I’m kinda down today.  Downton Abbey, a series from Britain’s ITV, ended its run on PBS Masterpiece last night.  Man, did I enjoy that show!  Four episodes, one a week, just gave me a taste for this story.  I am glad to read that a second season will start production in March.  It will be on the air in Britain starting in the Fall and ending around Christmas of this year.  That means I’ll have to wait until sometime later in 2012 to see it.  Something to look forward to, for sure.  Downton Abbey is the story of the Earl of Grantham and his family and servants, all of whom live in the building that gives the series its name.  It’s a more sophisticated, less schmaltzy Upstairs Downstairs.  It shows life in the great house as its lived by the upstairs family and their downstairs servants.
The series shows Britain’s class system as the series creator, Julian Fellowes, believes it to have existed in England’s great houses during the period from 1912 through 1914.  Philip Kennicott, in Saturday’s Washington Post, wrote an article about the series that spoke mainly about the house used as Downton Abbey, a house Mr. Kennicott rightly considers to be one of the main characters of the series.  He writes: “Highclere [the name of the house that is used for the Abbey] may not be the most important character in Downton Abbey, but it is the perfect setting for a drama that, despite its rich characterization and excellent dialogue, is weirdly regressive about class. Unlike a dramatization of a Jane Austen novel, which is a historical document of the era it satirizes, Downton Abbey is made up from scratch yet celebrates (perhaps unintentionally) the class system it purports to deconstruct.”
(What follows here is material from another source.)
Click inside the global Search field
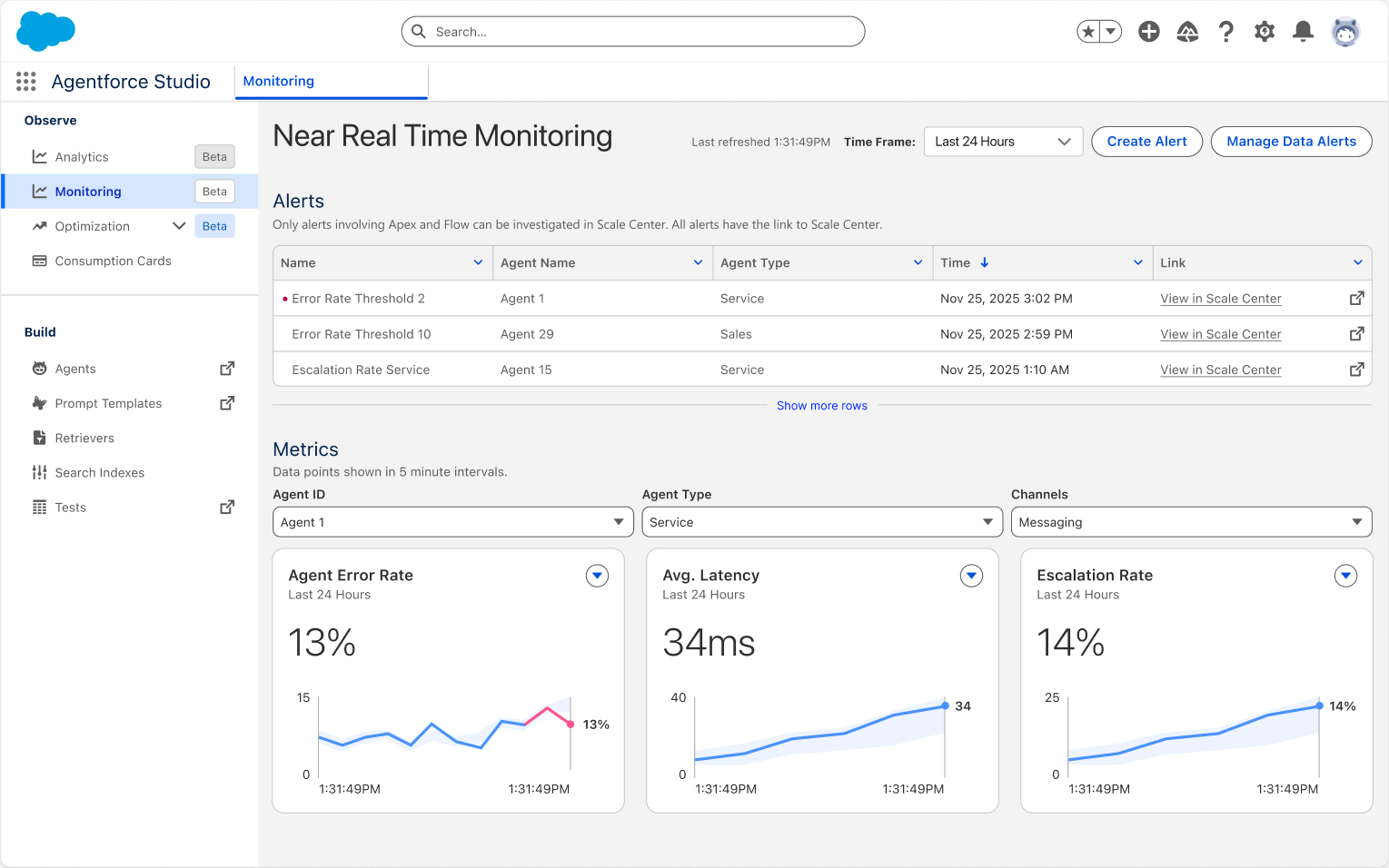The image size is (1389, 868). [632, 31]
Beni, Becky, and I all loved the stories in Downton Abbey.  I’ve been wondering why.  For me, at least, I think the show’s appeal is the structured world it puts before me.  Everybody in the world depicted in the series knows from the minute of their birth essentially what their path in life will be.  There aren’t many questions about what they’ll do when they grow up.  Once in the Abbey, the family members each have their own rigid parts to play in life, and the servants know and accept their jobs as lifetime vocations in service of, not only the Earl of Grantham’s family, but the great British empire that still held sway over a quarter of the planet.  As frustrating as such immovability was for both the family and the staff, there obviously was security and even pride to be had in fulfilling their specific roles and expectations.

I’ve always known that I have a predilection for such structured lives.  The things I accomplished during my time with the friars were a direct result of my comfort with and acceptance of the life the friars designed for me.  It was rigid but also gave me a lot of freedom to do what I had to do.  Lucky for me, for most of the time with them, what the friars wanted and what I wanted were the same thing.
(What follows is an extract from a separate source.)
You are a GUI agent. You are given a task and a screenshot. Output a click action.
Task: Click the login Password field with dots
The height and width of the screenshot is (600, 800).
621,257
I know men who have spent a career in the military who have flourished in a similarly structured environment.  Once someone told me that he believed military life made men remain teenagers, always under the relatively benign parental control of senior officers.  I disagree.  I believe what such rigid structures provide is a creative environment for people who don’t want to spend a lot of time worrying about what they consider the inconsequential issues of their lives.

The irony of my life is that I have been making it up as I go along, just the opposite of what I thought would happen to me when I went to the friars.  I’ve had to find ways of living and doing things that work for me, even though they might work for no one else.  I suspect that is the universal challenge of life. I also suspect that organizations like armies and religious orders can’t help their members escape that challenge entirely.

The appeal of stories like Downton Abbey, maybe, is that it offers people like me a respite from the creativity that our lives require and lets us dream of a non–existent life where all life's big questions are answered authoritatively for us.